• SELECTED EXCERPT:
____
Other new that is rail or rail-related:
- Now that is the Ag I remember! Grain has, almost perversely, been one of the stable commodities for NA rails in this uncertain world (Canadian grain transport records set by both carriers; Grain & Farm Products were the only 2 of 20 US carload commodities tracked by the AAR to be up in August – September RTI coming soon). So after putting on a suit and sitting still for church, we learn that the Ag Dennis can still be a, well, if not Menace (google it) then at least unpredictable. Or predictably unpredictable. Soybean export sales seem to have lost some steam as a slightly higher $ and world events might be slowing Chinese purchases. And then – for the THIRD year in a row – the USDA substantially revised down US stocks of corn and beans after less than a month! And we accuse other trading nations of not producing trustworthy stats! In addition, the Farm Journal Bureau re[orts that the RFA (ethanol’s trade association) says that C19, etc will cause huge losses in ethanol – and up to $10-12B for corn growers….of course, they would say that.
- Coal’s black days aren’t going away: The NYT on coal – a major, front-page 4 full-page report, not offering any good news for coal transportation: https://www.nytimes.com/2020/10/05/us/politics/trump-coal-industry.html coal also saw Foresight Energy (part of the Murray coal story) file Chapter 11; BHP announce that their spin/sale of coal assets will be accelerated, and Peabody and Arch call off their proposed JV in the PRB in the face of FTC and court opposition. And most report that if the NextEra-Duke consolidation would happen, that would only accelerate transitioning away from coal in the south & Midwest.
- Warehouse demand continues to strengthen through/despite the Pandemic. The WSJ reports that demand is up 51% in H1/20 – precisely (and sort of coincidentally) the amount that Amazon wanted to add (overall e-commerce was up fully 45% YOY in Q2/20 and is now over 16% of the retail total. I loved the WSJ article about the new development in NYC, the Bronx Logistics Center, with rail access (CSX). Only some 2% of these warehouses use rail but 5% of the tenants/potential tenants request it, according to JLL – and that % is growing….
____
• WHAT THIS EXERCISE ASKS:
1. In the rail news notes, which two US carload commodities tracked by the AAR were up in August?
2. Decide whether each statement agrees with the rail news notes, answering yes or no and quoting the deciding words: (a) Peabody and Arch went ahead with their proposed JV in the PRB. (b) Overall e-commerce rose 45% year over year in Q2/20. (c) The Bronx Logistics Center has rail access.
3. Carry on the rail news notes after their last sentence.

• DATA:
____
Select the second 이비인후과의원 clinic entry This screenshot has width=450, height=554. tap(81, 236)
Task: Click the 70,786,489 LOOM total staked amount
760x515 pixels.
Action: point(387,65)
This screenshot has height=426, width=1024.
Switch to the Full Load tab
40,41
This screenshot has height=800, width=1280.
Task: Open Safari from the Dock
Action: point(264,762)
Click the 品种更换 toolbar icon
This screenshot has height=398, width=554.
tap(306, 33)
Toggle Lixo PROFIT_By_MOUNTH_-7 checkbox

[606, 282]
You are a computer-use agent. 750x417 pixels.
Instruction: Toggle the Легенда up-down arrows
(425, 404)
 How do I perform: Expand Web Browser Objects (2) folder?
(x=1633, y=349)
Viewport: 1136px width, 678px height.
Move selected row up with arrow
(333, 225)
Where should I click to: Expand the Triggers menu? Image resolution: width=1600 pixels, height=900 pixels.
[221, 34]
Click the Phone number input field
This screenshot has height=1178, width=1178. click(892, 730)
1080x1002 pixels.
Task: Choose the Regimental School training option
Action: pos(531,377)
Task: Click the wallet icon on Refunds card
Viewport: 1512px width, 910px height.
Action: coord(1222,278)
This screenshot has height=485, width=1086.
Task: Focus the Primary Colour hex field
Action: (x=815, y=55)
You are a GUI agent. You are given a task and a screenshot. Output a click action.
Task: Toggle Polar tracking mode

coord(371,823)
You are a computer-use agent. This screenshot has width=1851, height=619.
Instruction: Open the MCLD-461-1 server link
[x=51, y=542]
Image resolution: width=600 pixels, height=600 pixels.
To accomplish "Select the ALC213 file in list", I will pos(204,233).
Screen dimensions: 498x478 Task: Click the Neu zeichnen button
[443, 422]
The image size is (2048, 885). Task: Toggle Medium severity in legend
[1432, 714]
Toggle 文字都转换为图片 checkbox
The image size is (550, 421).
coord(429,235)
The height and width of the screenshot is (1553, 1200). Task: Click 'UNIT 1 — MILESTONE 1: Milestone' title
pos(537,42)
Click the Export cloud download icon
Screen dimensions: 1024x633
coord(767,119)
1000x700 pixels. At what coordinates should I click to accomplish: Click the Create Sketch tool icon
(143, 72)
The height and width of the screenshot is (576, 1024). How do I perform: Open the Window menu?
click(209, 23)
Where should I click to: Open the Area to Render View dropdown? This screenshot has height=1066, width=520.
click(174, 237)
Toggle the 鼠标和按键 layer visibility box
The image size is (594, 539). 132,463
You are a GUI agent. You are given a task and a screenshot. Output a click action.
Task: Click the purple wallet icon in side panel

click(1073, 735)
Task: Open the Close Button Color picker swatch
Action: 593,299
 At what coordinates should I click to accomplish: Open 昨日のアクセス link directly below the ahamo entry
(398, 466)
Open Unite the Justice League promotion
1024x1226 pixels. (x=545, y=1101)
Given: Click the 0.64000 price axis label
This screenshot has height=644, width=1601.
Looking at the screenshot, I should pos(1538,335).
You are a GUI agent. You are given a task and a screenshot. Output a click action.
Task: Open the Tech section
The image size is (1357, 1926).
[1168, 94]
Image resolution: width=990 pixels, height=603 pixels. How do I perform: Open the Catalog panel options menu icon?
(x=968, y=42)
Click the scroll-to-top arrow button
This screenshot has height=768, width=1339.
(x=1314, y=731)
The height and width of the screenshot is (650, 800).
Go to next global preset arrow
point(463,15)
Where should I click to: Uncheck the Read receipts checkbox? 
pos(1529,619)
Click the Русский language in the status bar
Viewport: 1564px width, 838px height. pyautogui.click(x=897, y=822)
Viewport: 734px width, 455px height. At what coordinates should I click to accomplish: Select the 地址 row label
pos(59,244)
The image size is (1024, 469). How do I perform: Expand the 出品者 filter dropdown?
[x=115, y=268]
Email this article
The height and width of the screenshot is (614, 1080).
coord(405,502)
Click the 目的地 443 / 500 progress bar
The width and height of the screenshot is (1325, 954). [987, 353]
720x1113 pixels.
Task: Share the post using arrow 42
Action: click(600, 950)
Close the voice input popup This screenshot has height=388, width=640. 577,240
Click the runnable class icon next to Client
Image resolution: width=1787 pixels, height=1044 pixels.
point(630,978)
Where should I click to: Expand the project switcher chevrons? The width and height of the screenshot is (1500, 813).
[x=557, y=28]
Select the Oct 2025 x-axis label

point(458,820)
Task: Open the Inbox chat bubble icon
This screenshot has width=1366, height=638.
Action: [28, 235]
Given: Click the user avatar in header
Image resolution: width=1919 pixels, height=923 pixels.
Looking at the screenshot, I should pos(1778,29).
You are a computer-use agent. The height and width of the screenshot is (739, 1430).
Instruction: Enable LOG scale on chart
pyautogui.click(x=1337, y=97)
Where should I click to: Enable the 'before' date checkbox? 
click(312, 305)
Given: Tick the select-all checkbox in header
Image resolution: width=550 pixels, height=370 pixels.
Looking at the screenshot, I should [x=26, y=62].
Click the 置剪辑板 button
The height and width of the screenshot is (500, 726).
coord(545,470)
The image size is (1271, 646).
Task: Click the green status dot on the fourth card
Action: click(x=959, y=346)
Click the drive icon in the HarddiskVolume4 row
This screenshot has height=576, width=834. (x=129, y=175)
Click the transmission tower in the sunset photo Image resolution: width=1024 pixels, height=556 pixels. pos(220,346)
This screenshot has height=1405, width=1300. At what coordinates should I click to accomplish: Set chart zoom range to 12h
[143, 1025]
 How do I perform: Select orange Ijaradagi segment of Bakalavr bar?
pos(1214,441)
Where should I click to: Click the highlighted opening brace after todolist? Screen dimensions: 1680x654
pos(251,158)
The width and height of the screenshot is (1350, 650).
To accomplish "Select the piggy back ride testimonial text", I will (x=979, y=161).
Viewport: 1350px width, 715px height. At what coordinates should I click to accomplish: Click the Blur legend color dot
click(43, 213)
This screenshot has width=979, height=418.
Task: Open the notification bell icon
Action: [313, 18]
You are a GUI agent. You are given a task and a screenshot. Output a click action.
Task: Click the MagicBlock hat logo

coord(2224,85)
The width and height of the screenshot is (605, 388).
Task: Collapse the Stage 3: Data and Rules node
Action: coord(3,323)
____
• TASK ANSWERS:
1. Grain and Farm Products, the only 2 of 20 tracked.

2.
(a) No: "Peabody and Arch call off their proposed JV in the PRB in the face of FTC and court opposition."
(b) Yes: "overall e-commerce was up fully 45% YOY in Q2/20"
(c) Yes: "the Bronx Logistics Center, with rail access (CSX)"

3.
- Truck tech hype of the week – Michigan says it will build an AV lane between Ann Arbor and Detroit (I assume its to reduce drunk tailgaters returning home after attending Wolverine losses to MSU or NU or IU – did I mention all of the Big10 schools of prominent railroaders? Oh – PSU!).
- Real truck tech news – Uber sold a stake in Uber Freight ($500mm worth valuing UF at $3.3B) to old friends Greenbrier Equity Group, previous owners of ELD, and current owners of Nordco. Congrats guys! Now, I had written that my interesting conversation with UF made me think they had the goods to help rail, and with an owner conversant in all modes and in tech, maybe something might come to pass….
- Quick hits:
o Quebec is seeing a tough C19 “second wave”
o Auto sales were better than anticipated (and not just Tesla)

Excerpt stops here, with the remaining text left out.